TRENTON, NJ A group of unions representing New Jersey state troopers are the first to sue Gov. Chris Christie to force him to make a larger payment to the state’s public-worker pension system in his latest state budget proposal.
Christie’s proposed budget, which covers the fiscal year that begins in July, includes a $1.3 billion pension payment that is nearly two times the size of this year’s contribution, though still far below what he agreed to under a 2011 pension overhaul he signed into law.
The State Troopers Fraternal Association of New Jersey, the State Troopers Non-Commissioned Officers Association, and the State Troopers Superior Officers Association filed a lawsuit in state Superior Court in Trenton this week saying Christie is breaking that 2011 law by not making the full payment.
“The foregoing situation constitutes a real, present, and imminent danger that the defendants are about to violate,” the lawsuit says. “Any failure to fund the pension trust fund has a ripple effect into the future.”
A dozen other public-worker unions said earlier this week they plan to file similar lawsuits.
As part of his budget address last month, the Republican governor also proposed making further reforms to the pension system, based on recommendations from a special commission he appointed to solve the problem. The system is one of the most underfunded in the nation, and Christie said it threatens to swallow large portions of future state budgets if more changes aren’t made.
Christie would have to find an additional $1.7 billion in his $33.8 billion proposed budget to pay for the full $3 billion pension payment that the unions are demanding. Kevin Roberts, a spokesman for the governor’s office, said the $1.3 billion set aside for pensions is already the largest payment ever made into the system.
Roberts added today that making a full pension payment this budget cycle would require a 10 percent sales tax or 29 percent increase in New Jersey’s income tax.
“It’s disappointing that the answer of some public unions to the fundamental and much-needed reforms proposed by an independent panel of experts and the governor is yet another lawsuit that ignores the basic math and reality of the situation we face, and that does nothing to solve the problem,” Roberts said in a statement. “The governor is focused on working towards a real solution with those unions and legislators who are willing to come to the table so that we can achieve lasting reform, rather than push this problem off to tomorrow.”
The pension crisis is arguably the biggest issue in Trenton, and one that threatens to complicate Christie’s possible campaign for the 2016 Republican nomination for president.
A state Superior Court judge ruled last month that Christie broke the 2011 law when he slashed $1.5 billion from the pension payment in the current state budget. Judge Mary Jacobson also ordered that he and the state Legislature work together to make up the money, though the governor is expected to appeal.
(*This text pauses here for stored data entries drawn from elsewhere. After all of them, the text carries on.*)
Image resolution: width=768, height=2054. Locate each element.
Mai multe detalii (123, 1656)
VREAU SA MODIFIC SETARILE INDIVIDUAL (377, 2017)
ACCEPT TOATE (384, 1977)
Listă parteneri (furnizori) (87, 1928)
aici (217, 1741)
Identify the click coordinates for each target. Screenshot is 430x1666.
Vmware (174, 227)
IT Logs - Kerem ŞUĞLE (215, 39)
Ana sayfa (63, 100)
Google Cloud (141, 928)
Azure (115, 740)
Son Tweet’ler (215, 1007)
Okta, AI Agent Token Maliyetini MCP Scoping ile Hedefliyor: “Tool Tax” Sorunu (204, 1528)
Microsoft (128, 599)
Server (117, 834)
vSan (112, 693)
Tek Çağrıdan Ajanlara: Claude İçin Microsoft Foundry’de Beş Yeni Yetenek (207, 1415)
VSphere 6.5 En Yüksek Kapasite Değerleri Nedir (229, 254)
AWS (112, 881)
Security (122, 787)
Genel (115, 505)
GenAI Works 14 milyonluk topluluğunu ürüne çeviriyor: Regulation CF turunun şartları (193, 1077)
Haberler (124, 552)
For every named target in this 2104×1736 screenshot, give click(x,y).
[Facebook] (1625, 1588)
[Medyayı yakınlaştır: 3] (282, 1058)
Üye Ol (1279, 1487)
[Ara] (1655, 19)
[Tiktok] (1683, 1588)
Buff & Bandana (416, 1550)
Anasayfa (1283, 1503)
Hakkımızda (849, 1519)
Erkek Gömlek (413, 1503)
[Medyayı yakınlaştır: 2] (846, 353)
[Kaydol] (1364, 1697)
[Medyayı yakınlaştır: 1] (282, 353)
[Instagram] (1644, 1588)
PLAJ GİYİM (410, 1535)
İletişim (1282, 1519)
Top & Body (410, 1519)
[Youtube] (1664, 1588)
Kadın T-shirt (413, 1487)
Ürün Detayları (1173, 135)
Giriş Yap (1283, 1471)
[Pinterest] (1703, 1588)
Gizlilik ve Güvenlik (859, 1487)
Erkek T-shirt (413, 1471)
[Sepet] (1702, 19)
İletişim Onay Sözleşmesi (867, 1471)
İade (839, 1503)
The unions argued in that case that they were contractually guaranteed to a full payment under the 2011 law. Christie had worked with Democratic lawmakers on the overhaul, which forced workers to pay more into the pension system, suspended cost-of-living increases, and raised the retirement age, while the state agreed to gradually increase its contributions over seven years until reaching the full funding level set by actuaries. Christie earned national attention because of the law, which he championed as a bipartisan achievement.
New Jersey’s governors have short-changed the pension system for two decades in an effort to balance state budgets. That has left an $83 billion unfunded pension liability.
Saying he didn’t have a choice, Christie cut a combined $2.4 billion in pension payments from the 2014 and 2015 budgets after his office’s revenue projections fell far short. He said he hired the special commission to suggest new reforms because the 2011 overhaul didn’t go far enough.
Union members and Democratic lawmakers have said they are unlikely to go along with Christie’s new plan until he makes the full payments.